Ainsi, sans revenir sur l’obligation pour la collectivité de justifier de la réalité d’un projet d’action ou d’opération d’aménagement répondant aux objets mentionnés à l’article L. 300-1 du Code de l’urbanisme, le Conseil d’Etat admet que la constitution de réserves foncières soit autorisée non seulement lorsque les caractéristiques précises du projet n’ont pas été définies, mais aussi lorsque la consistance du projet reste définie sommairement sans que toutes ses composantes n’aient encore été arrêtées.

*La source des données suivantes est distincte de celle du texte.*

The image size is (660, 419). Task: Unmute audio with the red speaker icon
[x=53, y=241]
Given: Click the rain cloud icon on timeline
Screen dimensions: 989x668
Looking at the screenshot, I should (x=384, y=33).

Par son arrêt, le Conseil d’Etat affirme la spécificité des réserves foncières dont l’objet n’est pas de « réaliser mais seulement d’anticiper la réalisation d’actions ou d’opérations d’aménagement, ce que traduit l’écart de texte entre les dispositions de l’article L. 221-1 et celles de l’article L. 210-1 [du Code de l’urbanisme] propre aux droits de préemption, les réserves foncières [au titre du Code de l’expropriation] étant exercées non pas «  en vue de la réalisation «  des actions et opérations mais «  en vue de permettre la réalisation «  de celles-ci »[1].

 

[1] Conclusions du rapporteur public Monsieur Nicolas AGNOUX sous l’arrêt commenté.